Reverse missionaries are typically motivated by a desire to help fellow immigrants keep up cultural traditions and stay faithful to the gospel as they understood it in their home countries.
In practice, this translates into conservative interpretations of scripture and a greater focus on human rights problems in the developing world as key issues of Christian morality.
“We see ourselves as missionaries trying not necessarily to invent but to bring back spirituality,” said Rev. Jonathan Owhe, a Nigerian immigrant who in 2000 founded Brooklyn’s multiethnic Christ the Rock World Restoration International Church.
In our interactive rollover graphic, pastors from countries as diverse as Ghana and the Ukraine speak about the challenges of leading congregations in America.Many of these missionaries’ congregations grow increasingly multiethnic, primarily through intermarriage. Meanwhile, the churches often expand beyond immigrants from their pastor’s homeland by bringing in other worshipers from the same continent, creating groups that are pan-Asian or pan-African.
Some pastors, like Obed, expand their reach by aggressively courting diverse congregations. At Chicago’s Faith Tabernacle Church, a Filipino pastor leads a congregation that is mostly white and black. And at an Assembly of God in Minnesota, Kenyan immigrant Steven Siaji is “reaching Hispanics, Africans and rednecks,” Temple explained.
American-born worshippers who join these churches are often drawn to the lively qualities associated with Christianity in the developing world. And along with this characteristic energy and enthusiasm, reverse missionaries also bring a new emphasis on the literal truth of the Bible.
“There’s sort of an emotional feeling here that is good,” said Mike Hostetler, who attends Astoria Community Church in Queens, N.Y.
The congregation was created a few years ago through the collaboration of Brazilian pastor Darcy Caires and American-born pastor David Ellis. Sometimes, Hostetler said, “the fact that the pastors are from two cultures certainly enhances” the ability of congregants to find a leader they can relate to.
As their immigrant communities grow more established in the U.S., many reverse missionaries are now wondering, “what can we do next? What’s the next level?,” Carnes said.
For some immigrant pastors, that means reaching out to new groups of people; more typically, however, immigrant pastors are focused on institution building within their own ethnic communities.

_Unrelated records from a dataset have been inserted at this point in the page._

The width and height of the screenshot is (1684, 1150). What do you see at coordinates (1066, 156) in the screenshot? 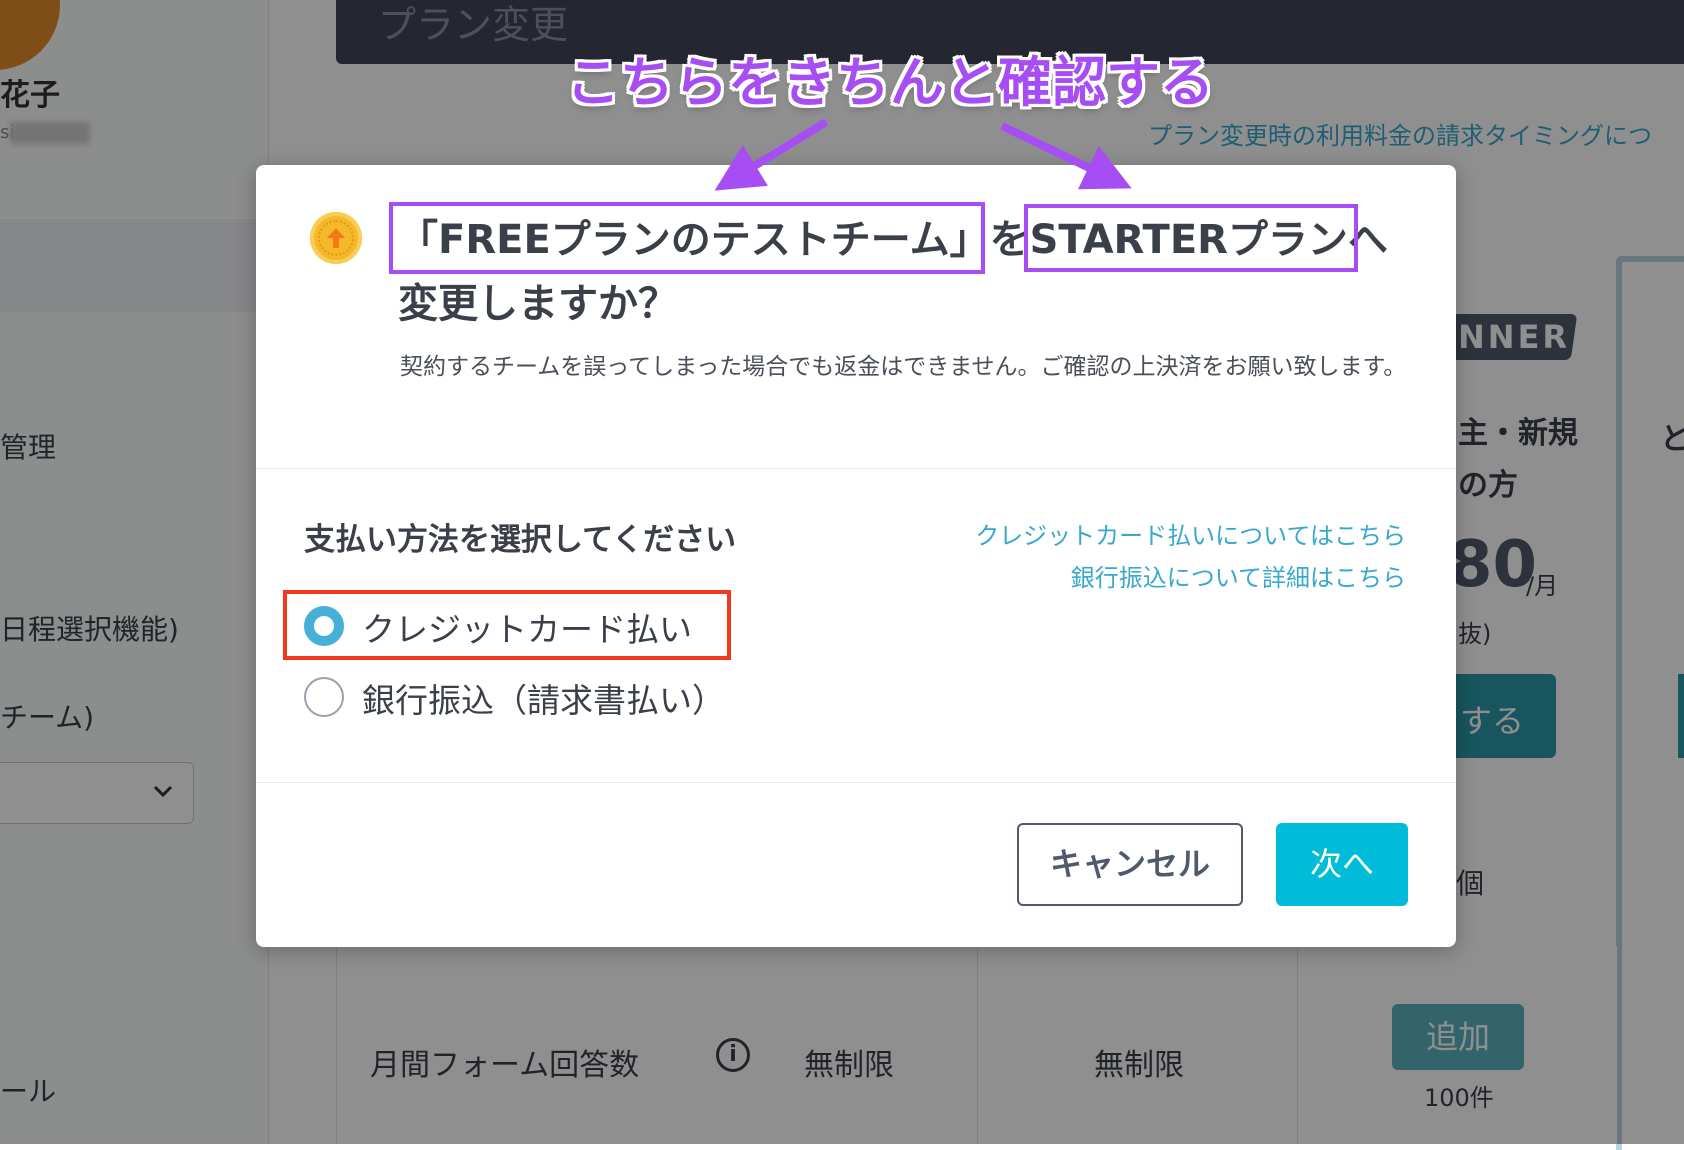
I see `annotation-arrow-right` at bounding box center [1066, 156].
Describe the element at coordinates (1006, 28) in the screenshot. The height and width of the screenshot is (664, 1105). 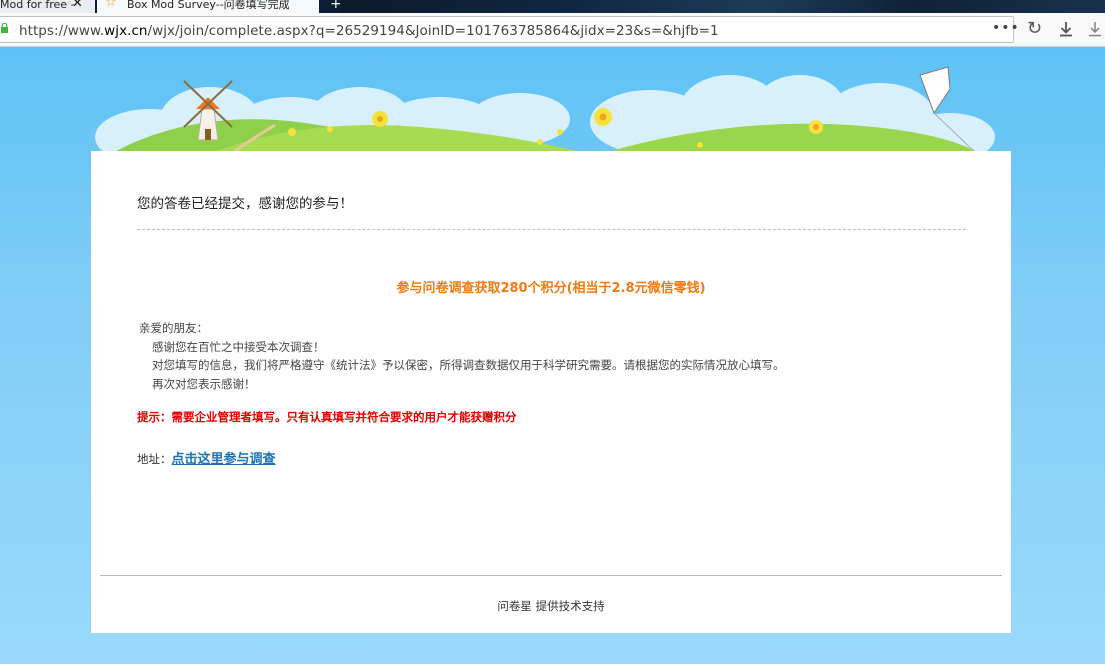
I see `page-actions-menu-icon: •••` at that location.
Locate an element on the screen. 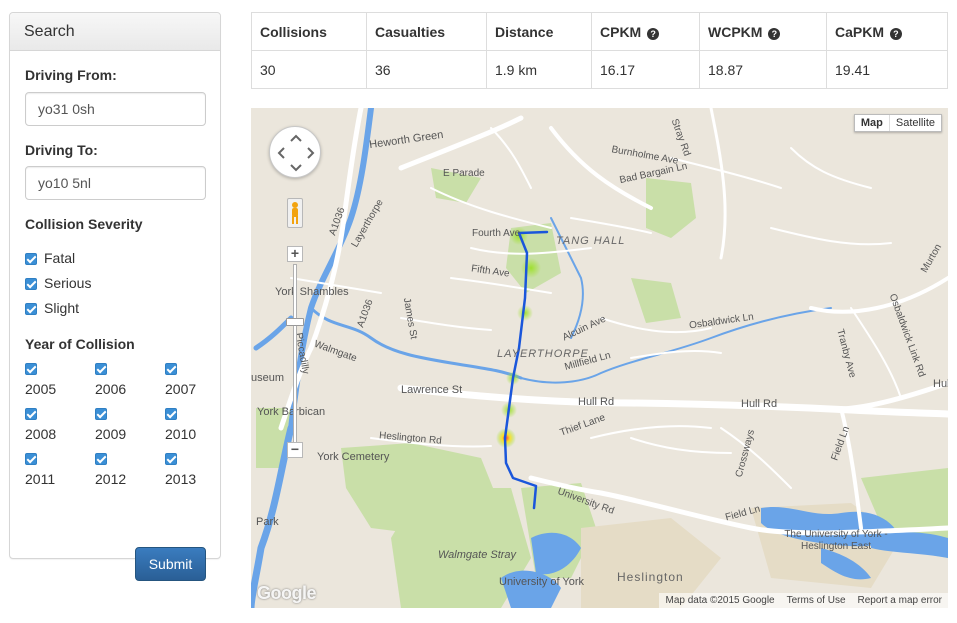 The height and width of the screenshot is (623, 957). casualties-header-label: Casualties is located at coordinates (410, 32).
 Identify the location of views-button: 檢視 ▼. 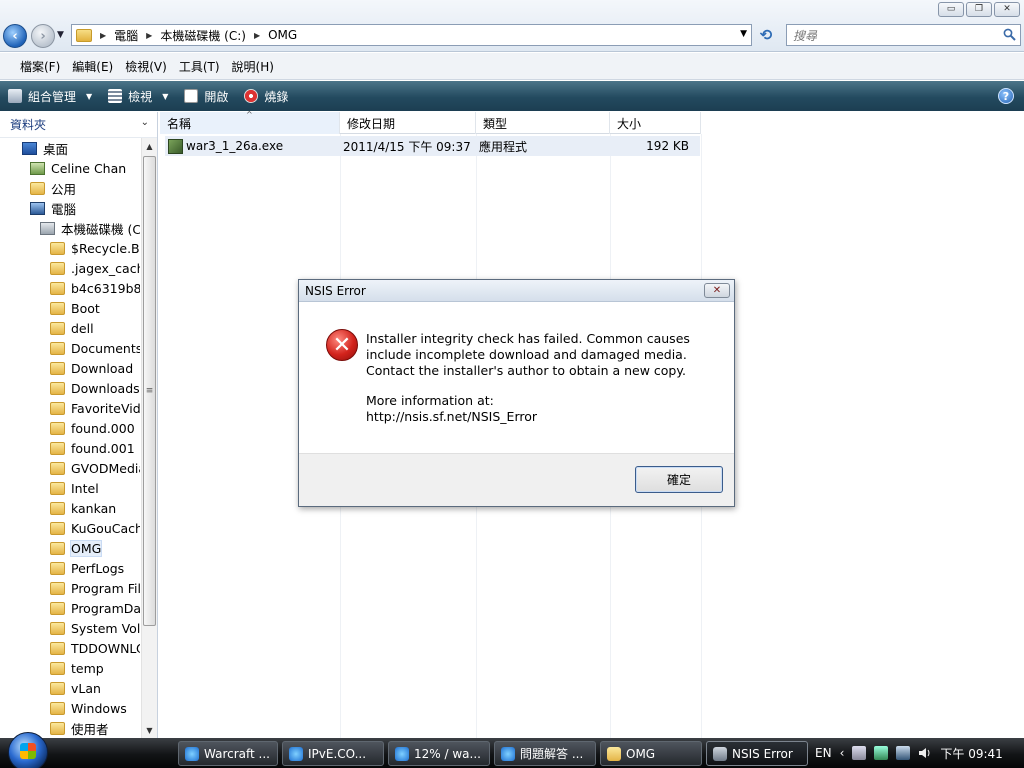
(138, 96).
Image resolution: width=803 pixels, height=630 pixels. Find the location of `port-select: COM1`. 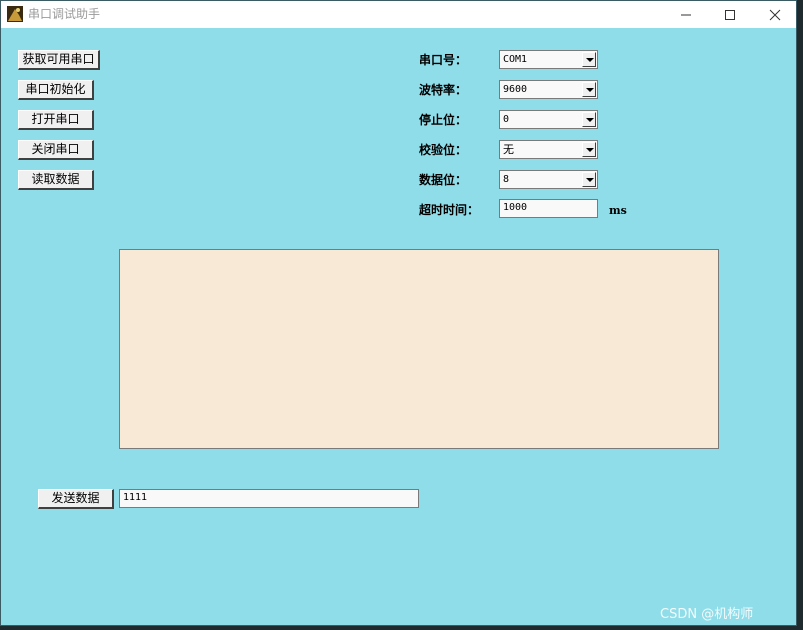

port-select: COM1 is located at coordinates (548, 60).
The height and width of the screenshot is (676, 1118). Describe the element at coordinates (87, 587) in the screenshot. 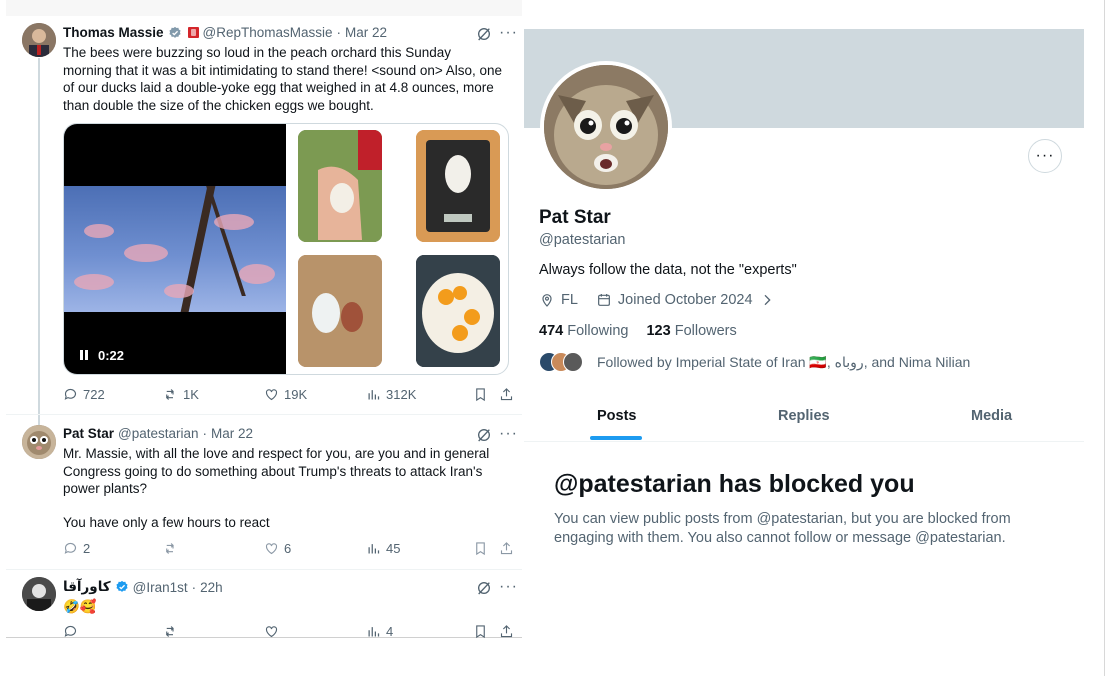

I see `author-name: کاورآقا` at that location.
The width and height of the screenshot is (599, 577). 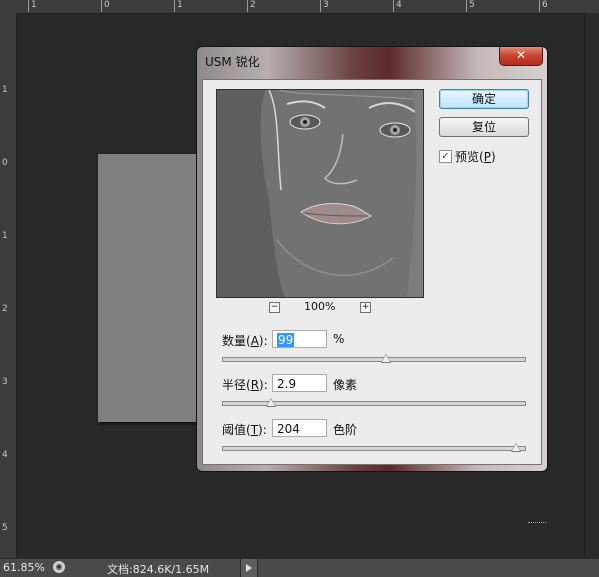 I want to click on radius-unit: 像素, so click(x=346, y=385).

Faith Bible Church, a Chinese church founded in Flushing, N.Y. in 1995, is one example.
In recent years, it has expanded to include a seminary and six additional churches serving Chinese in other parts of New York, as well as in Taiwan and Brazil. But collaboration between foreign- and American-born pastors is also growing. For example, Assemblies of God recently hired Nigerian-immigrant Samuel Asiedu to serve on its national leadership board.
And, a few immigrants, such as Oregon-based, Argentine-born Luis Palau have ascended to become stars on evangelical Christianity’s national scene.
The full impact of the growing number and strength of immigrant ministers is yet to be determined.
At least one expert believes that the biggest obstacle that might limit the influence of reverse missionaries on the evangelical establishment is not differences in theology, music style or culture.
Instead, according to Daniels, “it’s race, and it’s habits.”